A new study by a team of researchers at the Cornell Higher Education Research Institute suggests that a key factor may well be expectations management. The study was a follow-up to an earlier study by the institute of the impact of one of the more ambitious recent efforts to reform doctoral education: the Graduate Education Initiative of the Andrew W. Mellon Foundation. That project awarded large grants throughout the 1990s to help selected graduate departments improve their Ph.D. programs.
The earlier study had documented that the efforts did result in increases in retention and slight increases in the speed at which students finished their Ph.D.'s.

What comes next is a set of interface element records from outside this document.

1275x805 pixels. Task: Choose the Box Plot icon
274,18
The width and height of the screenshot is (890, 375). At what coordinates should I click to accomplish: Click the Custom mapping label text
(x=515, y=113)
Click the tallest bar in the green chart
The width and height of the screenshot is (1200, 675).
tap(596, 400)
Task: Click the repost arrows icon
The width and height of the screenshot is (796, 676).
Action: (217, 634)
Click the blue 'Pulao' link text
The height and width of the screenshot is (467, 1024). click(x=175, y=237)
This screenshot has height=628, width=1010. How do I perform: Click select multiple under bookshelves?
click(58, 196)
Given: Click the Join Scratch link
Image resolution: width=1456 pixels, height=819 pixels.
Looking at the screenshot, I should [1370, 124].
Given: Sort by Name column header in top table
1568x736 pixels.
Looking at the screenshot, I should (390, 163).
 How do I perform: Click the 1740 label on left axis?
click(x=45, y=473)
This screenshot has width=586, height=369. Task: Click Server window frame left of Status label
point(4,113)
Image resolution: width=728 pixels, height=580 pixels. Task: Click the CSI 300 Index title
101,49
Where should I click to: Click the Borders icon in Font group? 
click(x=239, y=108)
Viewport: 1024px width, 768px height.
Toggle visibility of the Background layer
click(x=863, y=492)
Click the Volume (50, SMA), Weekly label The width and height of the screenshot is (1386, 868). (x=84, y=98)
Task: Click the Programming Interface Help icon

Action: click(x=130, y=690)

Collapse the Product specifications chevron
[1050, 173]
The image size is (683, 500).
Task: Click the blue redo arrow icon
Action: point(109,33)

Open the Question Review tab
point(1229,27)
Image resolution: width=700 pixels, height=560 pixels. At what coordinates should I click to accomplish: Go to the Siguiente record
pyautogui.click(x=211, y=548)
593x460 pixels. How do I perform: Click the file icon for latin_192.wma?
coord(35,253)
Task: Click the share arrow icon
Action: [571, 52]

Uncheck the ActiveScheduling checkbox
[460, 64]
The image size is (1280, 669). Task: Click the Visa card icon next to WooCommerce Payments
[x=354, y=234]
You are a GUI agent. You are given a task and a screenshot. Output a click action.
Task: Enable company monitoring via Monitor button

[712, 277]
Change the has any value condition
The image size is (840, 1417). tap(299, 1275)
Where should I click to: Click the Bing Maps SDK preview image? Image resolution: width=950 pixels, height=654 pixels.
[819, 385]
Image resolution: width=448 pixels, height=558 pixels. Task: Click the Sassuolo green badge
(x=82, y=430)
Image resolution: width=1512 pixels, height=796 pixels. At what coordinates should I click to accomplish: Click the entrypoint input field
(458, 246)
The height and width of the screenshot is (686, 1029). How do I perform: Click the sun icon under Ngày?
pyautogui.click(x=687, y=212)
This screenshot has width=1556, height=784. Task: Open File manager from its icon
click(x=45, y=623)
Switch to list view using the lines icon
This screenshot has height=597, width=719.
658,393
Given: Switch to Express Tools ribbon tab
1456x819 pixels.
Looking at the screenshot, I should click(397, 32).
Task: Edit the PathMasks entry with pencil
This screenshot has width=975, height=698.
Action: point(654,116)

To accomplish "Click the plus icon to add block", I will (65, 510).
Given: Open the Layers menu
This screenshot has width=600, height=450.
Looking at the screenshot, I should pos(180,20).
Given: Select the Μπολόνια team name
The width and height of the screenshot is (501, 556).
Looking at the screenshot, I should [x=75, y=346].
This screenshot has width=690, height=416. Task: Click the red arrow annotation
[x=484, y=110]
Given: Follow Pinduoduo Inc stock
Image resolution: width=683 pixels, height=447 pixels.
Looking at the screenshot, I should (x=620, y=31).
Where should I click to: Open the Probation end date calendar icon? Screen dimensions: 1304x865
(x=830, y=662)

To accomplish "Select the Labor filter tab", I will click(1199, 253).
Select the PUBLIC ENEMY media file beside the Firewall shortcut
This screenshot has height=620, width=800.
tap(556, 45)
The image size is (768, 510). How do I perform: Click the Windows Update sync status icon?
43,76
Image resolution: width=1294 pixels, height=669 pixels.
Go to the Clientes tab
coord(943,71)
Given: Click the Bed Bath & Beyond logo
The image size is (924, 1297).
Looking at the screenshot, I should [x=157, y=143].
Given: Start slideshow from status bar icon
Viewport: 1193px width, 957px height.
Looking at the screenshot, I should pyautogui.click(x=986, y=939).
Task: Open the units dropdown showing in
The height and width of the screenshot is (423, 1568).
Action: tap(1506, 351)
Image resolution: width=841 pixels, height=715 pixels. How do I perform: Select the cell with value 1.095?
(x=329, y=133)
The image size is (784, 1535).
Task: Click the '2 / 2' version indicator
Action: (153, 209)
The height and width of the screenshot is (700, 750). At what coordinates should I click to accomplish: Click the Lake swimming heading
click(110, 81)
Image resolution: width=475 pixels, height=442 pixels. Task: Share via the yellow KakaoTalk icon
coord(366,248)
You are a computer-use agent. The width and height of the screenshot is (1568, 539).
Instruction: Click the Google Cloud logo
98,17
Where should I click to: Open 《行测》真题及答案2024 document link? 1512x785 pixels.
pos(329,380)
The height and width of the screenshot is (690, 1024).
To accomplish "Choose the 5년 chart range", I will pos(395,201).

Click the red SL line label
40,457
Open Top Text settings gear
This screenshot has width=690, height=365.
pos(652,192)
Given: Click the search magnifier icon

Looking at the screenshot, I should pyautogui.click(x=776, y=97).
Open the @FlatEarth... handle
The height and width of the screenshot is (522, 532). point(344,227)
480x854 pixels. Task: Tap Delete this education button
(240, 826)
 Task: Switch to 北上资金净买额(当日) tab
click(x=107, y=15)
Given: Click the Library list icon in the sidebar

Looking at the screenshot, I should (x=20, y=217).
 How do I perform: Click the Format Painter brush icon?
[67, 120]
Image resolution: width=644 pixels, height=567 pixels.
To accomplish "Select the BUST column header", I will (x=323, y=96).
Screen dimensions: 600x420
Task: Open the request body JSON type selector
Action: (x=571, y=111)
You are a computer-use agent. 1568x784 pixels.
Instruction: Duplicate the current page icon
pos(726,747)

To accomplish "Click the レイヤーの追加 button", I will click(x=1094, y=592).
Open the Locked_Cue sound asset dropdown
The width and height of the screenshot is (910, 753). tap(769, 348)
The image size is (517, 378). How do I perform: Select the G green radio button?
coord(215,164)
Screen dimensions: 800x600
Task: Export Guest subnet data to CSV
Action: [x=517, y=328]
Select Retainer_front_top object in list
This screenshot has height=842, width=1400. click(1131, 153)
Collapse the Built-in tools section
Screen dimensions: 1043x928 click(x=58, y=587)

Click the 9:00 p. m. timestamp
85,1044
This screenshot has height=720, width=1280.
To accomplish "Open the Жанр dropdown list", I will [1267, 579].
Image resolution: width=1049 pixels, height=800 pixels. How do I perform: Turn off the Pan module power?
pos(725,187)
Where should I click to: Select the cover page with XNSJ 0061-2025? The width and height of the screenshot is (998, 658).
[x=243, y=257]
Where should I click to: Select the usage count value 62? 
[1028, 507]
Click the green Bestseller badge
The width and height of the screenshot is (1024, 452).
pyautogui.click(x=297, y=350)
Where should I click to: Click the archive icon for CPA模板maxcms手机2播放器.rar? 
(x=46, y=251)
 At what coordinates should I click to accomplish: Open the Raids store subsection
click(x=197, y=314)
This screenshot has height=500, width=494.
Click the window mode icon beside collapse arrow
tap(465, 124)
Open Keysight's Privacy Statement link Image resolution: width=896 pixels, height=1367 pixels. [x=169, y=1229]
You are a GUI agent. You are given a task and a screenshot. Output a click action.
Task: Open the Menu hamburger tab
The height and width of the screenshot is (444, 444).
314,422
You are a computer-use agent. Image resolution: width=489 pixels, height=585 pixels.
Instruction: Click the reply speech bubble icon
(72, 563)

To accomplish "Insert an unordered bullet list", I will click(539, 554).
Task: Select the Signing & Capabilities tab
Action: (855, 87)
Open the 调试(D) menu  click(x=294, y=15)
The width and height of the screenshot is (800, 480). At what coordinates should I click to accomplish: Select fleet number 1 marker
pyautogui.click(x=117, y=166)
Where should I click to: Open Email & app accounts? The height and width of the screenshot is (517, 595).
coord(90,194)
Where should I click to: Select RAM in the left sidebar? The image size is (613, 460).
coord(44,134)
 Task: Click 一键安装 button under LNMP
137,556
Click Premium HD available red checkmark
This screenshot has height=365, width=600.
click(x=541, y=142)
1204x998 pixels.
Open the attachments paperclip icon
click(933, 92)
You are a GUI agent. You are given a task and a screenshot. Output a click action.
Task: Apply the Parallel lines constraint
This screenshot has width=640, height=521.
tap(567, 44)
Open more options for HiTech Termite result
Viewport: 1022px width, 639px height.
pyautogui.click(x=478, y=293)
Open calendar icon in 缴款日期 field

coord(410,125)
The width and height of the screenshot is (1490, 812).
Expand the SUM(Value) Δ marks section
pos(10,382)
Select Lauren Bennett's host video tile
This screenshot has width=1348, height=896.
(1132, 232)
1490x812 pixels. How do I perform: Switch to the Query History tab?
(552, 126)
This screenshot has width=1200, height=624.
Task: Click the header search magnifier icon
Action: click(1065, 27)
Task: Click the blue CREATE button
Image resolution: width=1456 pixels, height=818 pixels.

The new study -- based on survey interviews with students about the factors that helped them finish up -- was designed to go "inside the black box of doctoral education" and to find the factors that are most important to getting students through.
The analysis found that the key factors are policies or practices that express to the students a departmental goal of completion and of completion on a certain time frame. These policies vary from program to program, and may involve expectations about what is done in the summer, about when course work will be completed, about dissertation completion time, etc. But "clarity of expectations" was the factor that stood out, the authors write.
Daniel Denecke, director of best practices for the Council of Graduate Schools, said he thought that finding was significant. "Probably the single most important thing that programs can do to promote completion is truth in advertising," he said, about the realities of program requirements, the job market, and expectations. Departments that regularly check in with students -- especially those who are ABD -- have a big impact on completion rates, he said. "And there's not necessarily a uniform culture for advisers checking in."
Denecke cautioned, however, that a study based on students' views might miss some key factors that graduate students themselves wouldn't realize. For instance, he said that many graduate schools are trying to do a better job in the admissions process -- making sure that potential students meet potential advisers or mentors, for example -- and that these changes in the admissions process may also go a long way toward admitting graduate students who will succeed.
"Not all practices are visible to students," he said.